In my work, I look to make worlds where the body is important, where the body can be granted, where the body can make decisions, and spatially, have the care to persevere through vulnerability. These social sculptures are choreographed to reflect the daily lives of people, and are presented to women and poor people as tokens of gift giving. My work poses as a secular place for transformation to bring diverse groups of strangers together, and build a theology of mutation, light, and motion.
Tensions of civic imagination are at the architectural core of my recent pieces; I believe that to make the world a better place requires an act of Civic Imagination. My engagement with choreography also recalls Outsider art, a style that originated in the South to express geography isolation and self-taught skills. Uninhibited by the norms of traditional art, my hybrid practice is guided by a faith in personal vision. Aural and choreographic gestures are collectively woven through my work: a hum; walking slowly backward together; Movement Choirs that bring us closer together; listening as a form of healing. Knitting a tightly woven audienceship and creators, a beautiful and chaotic shared identity emerges. My intention is to indirectly point to our perceptions of what we are when we are alone vs. what we are when we are together, raising questions of our views of what family is.
I put real things--beautiful people, in real places--in tandem, and let them do their thing to generate a social situation that isn’t preoccupied with its own construction.
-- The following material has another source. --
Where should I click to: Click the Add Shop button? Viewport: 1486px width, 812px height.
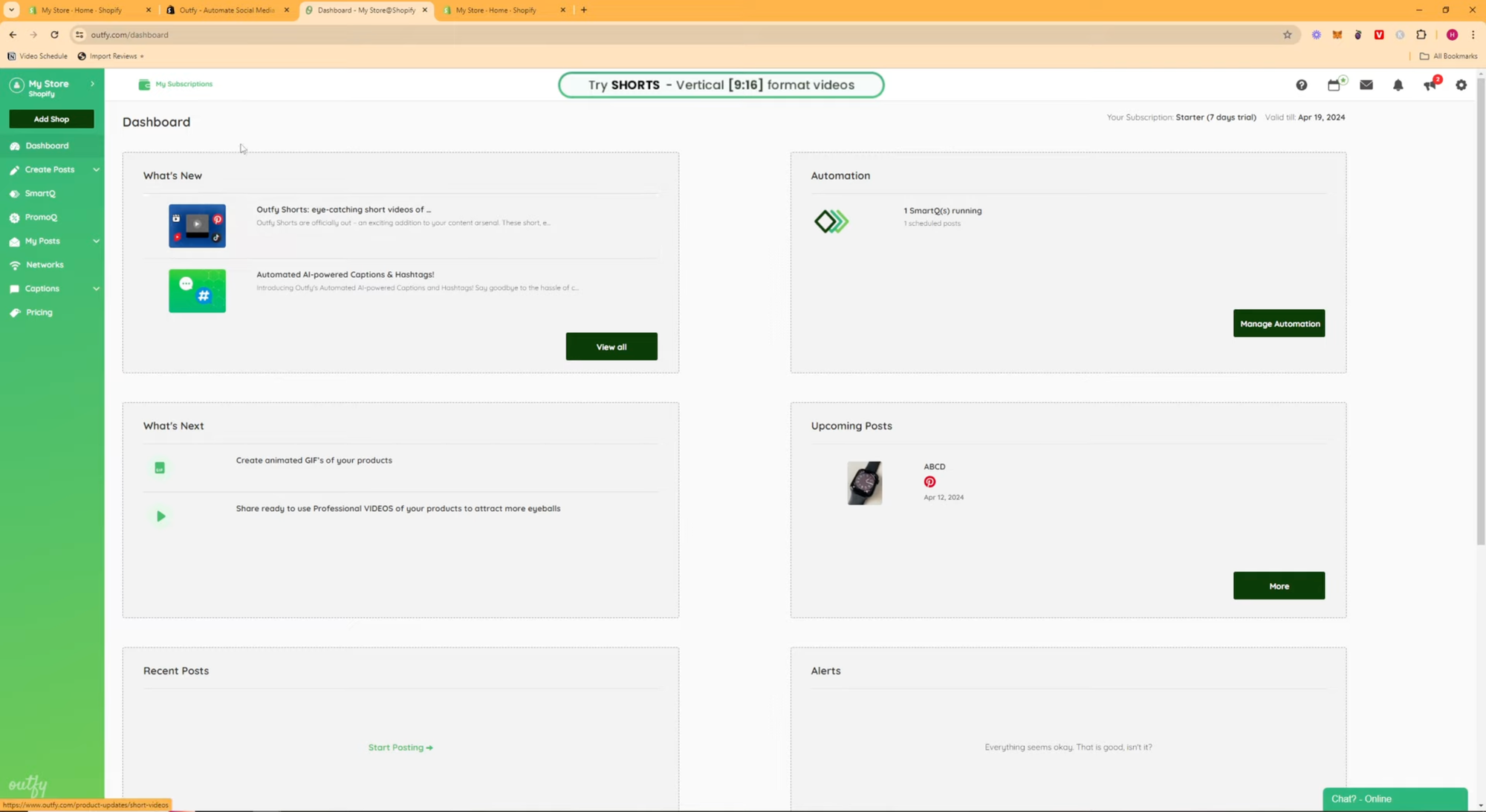point(51,119)
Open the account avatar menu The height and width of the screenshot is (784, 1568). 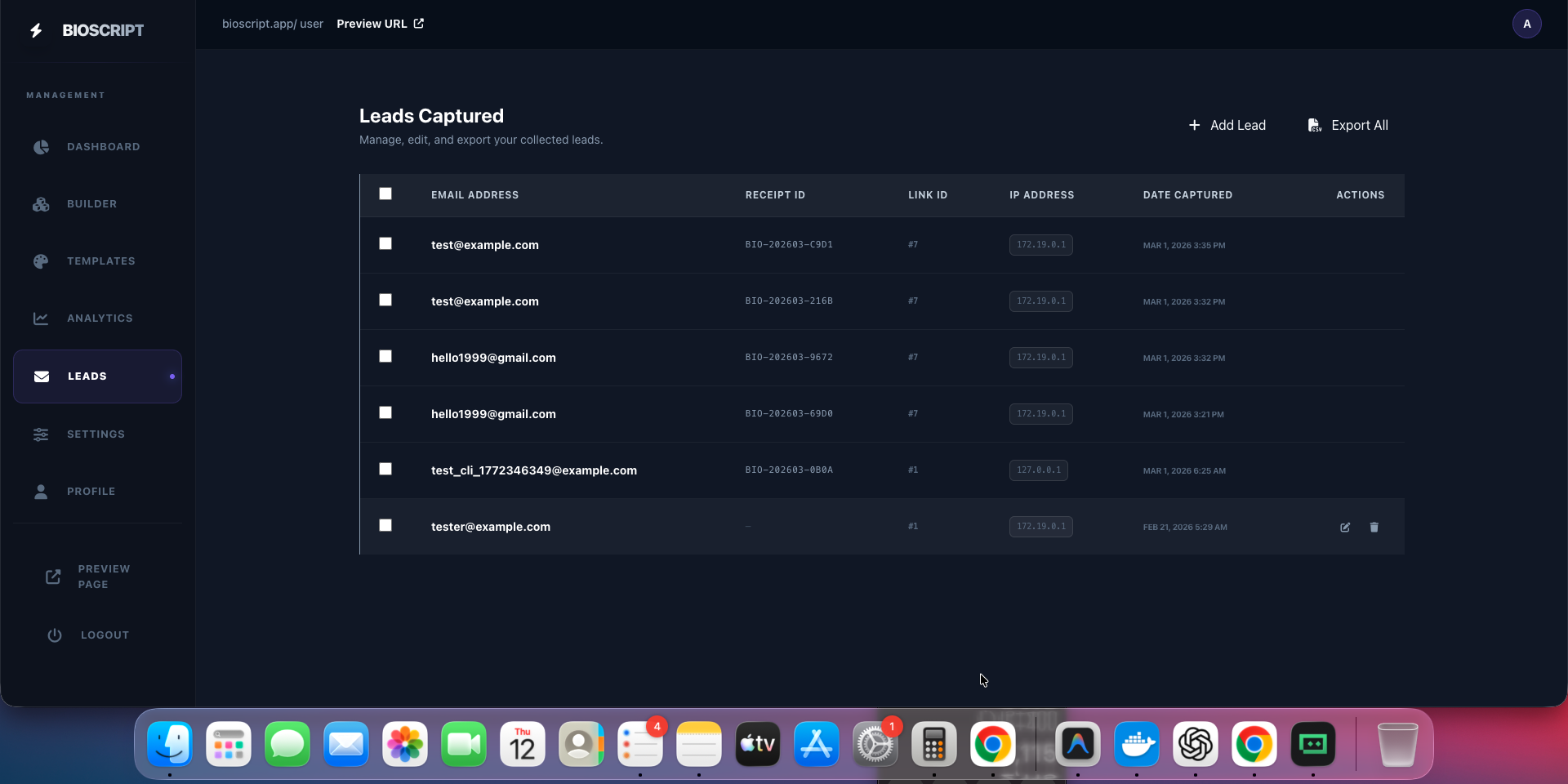(x=1527, y=24)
In this way, my Choreography Mapping becomes a ceremony between nature and a moment. Drawing on what I've experienced as essential ingredients of family--adventure, nakedness, ritual and loss--I offer the public doors into alternate homes conceived of as interior events and exterior eruptions, positive and negative, without opposing context. In this outpour for others, value is reassigned. Bending, kneeling, stretching, squatting, these are small tasks and seemingly innocuous dance moves. But, there comes a moment when the tasks accumulate and they mean more than their parts. The results are powerful counter narratives of the Southern women’s bodies as capital, and my own value in reclaiming that narrative. This newly forged understanding of my own value, spatial value, the value of people working together, and the possibility of exponential value when live art’s generative potential meets empathetic power is the result of bodies rubbing up against each other.
Social performance belongs to a place and a people; relying on the transference from one body to another, it is a lost form of democracy. Encounter of the participants is unregulated. I don’t expect people to follow us for hours. I recognize the endurance ritual here. We touched each other for a moment. Through this endeavor for liberation I invite the public to become a collaborator, and family. My work is a rigorously crafted group experience that asks how far can we go together, in a world that feels like it's wrestling us apart.